The quartet of autocracies still faces a number of constraints that may limit the extent of its members’ co-operation. One is that their appetite for risk varies. China’s defence industry is big enough to tip the scales in Ukraine, yet the country has held back from providing lethal assistance, not least because doing so would also undermine its ability to present itself as a neutral mediator in world affairs and jeopardise its economic links with the rich world. Russia, Iran and North Korea—pariah states already under sanctions—may have fewer qualms. But even so, Russia seems to have backed down for now from sending anti-ship missiles to the Houthis, an Iranian-backed militia, following economic pressure from the Gulf monarchies and possibly China, all of which need stability in the Red Sea for trade.

Another constraint is mistrust. China, which still has unresolved territorial disputes with Russia, is jostling with its neighbour for influence in Central Asia and is wary of Russia’s growing defence ties with North Korea, which it sees as its own client state. Meanwhile, many Iranians remain well aware of the Soviet invasion in 1941. “All of these countries have bilateral ties, but there is not any kind of quadrilateral co-operation,” notes Nicole Grajewski of the Carnegie Endowment for International Peace, another think-tank. “This isn’t an alliance,” says Jon Alterman of CSIS of the quartet. “This is a pickup game.” The shortcomings of the grouping are most starkly revealed by a comparison with NATO, the West’s main security pact, most of whose members share a deep alignment of political values, similar economies and a high degree of trust.

Yet despite its limitations, the quartet is already beginning to give the West headaches, and the pain looks likely to intensify. America’s armed forces, organised to fight one major war at a time, are being forced to make hard choices and accept risky trade-offs over scarce resources. This was starkly illustrated by a shortage of 155mm artillery shells last year, when in January America drew down emergency stocks stored in Israel to send them to Ukraine, only to have to reverse course in October, diverting shells intended for Ukraine to Israel. Similarly every anti-aircraft missile fired by Western ships at Houthi drones in the Red Sea is one less available to defend Taiwan. The exchange of technical know-how will dilute the efficacy of Western weapons around the world—Russian jamming has reduced the effectiveness of Excalibur, a GPS-guided artillery round, to below 10%, according to Mark Cancian, also of the CSIS.
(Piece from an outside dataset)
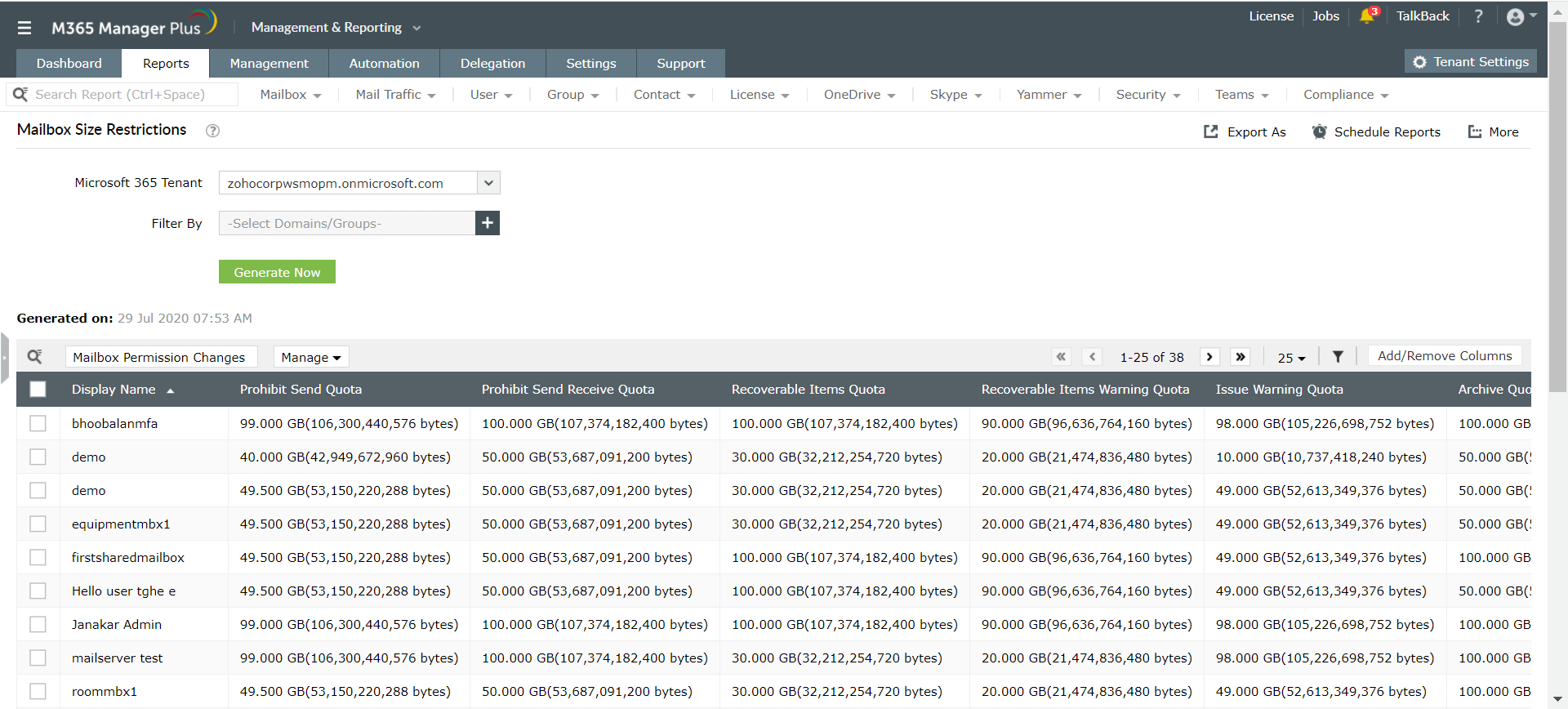Open the notifications bell
Screen dimensions: 1568x709
click(1366, 16)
It could, of course, be far worse: the four autocracies have yet to co-ordinate their nuclear-weapons efforts or conduct joint military campaigns. Yet for all their shortcomings and differences the autocracies operate according to a simple shared calculus: the more powerful and troublesome each member becomes, the greater the opportunity the others have to capitalise on chaos. This “distraction dividend”, argues Hal Brands of Johns Hopkins University, can “multiply the challenges that their members pose individually and collectively”. The risks posed by the quartet’s ever-closer alignment do not need to be vastly exaggerated, nor extrapolated far into the future, to be causes of concern. They are worrying enough as they are.